EXERCISE PROMPT
Return the lines of the listing from the line with "Task: Enable the Messages Received checkbox" through the final line of the listing, inclusive, reproducing each one character for character.

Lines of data
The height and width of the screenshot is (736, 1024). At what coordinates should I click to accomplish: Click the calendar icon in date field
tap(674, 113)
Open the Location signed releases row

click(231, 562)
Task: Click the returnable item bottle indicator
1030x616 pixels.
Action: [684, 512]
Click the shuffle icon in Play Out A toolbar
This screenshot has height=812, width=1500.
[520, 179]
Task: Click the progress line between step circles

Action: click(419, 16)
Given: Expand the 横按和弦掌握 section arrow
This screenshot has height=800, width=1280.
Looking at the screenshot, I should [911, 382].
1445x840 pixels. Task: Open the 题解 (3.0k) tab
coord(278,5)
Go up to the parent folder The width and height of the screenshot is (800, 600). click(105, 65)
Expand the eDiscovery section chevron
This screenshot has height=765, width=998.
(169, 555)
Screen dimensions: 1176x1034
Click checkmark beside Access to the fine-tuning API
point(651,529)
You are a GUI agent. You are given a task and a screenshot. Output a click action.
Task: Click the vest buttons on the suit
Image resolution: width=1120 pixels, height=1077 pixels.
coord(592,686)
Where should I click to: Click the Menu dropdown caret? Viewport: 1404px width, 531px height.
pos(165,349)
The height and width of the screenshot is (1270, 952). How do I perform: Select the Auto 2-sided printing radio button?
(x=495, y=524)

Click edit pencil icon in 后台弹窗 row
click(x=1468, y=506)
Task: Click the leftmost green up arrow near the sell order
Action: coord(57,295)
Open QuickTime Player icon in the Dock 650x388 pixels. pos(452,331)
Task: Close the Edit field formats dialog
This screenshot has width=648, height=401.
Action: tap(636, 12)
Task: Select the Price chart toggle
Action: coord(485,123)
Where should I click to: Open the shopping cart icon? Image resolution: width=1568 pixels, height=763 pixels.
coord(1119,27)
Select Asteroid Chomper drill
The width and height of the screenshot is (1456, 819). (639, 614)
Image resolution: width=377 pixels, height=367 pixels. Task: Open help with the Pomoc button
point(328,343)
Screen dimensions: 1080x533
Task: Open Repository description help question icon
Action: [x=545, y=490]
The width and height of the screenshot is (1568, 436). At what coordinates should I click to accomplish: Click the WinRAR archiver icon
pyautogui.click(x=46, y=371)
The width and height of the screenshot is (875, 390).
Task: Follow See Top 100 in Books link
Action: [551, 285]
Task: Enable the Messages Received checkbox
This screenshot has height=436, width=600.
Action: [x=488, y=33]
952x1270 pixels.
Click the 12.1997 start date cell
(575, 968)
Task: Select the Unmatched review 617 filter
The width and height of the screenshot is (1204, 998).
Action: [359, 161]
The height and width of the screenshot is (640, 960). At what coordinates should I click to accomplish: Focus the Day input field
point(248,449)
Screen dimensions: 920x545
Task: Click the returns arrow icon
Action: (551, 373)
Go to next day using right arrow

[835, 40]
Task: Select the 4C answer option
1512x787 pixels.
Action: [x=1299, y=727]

PROBLEM SOLUTION
Task: Enable the Messages Received checkbox
This screenshot has height=436, width=600.
Action: [x=488, y=33]
952x1270 pixels.
Click the 12.1997 start date cell
(575, 968)
Task: Select the Unmatched review 617 filter
The width and height of the screenshot is (1204, 998).
Action: [359, 161]
The height and width of the screenshot is (640, 960). At what coordinates should I click to accomplish: Focus the Day input field
point(248,449)
Screen dimensions: 920x545
Task: Click the returns arrow icon
Action: (551, 373)
Go to next day using right arrow

[835, 40]
Task: Select the 4C answer option
1512x787 pixels.
Action: [x=1299, y=727]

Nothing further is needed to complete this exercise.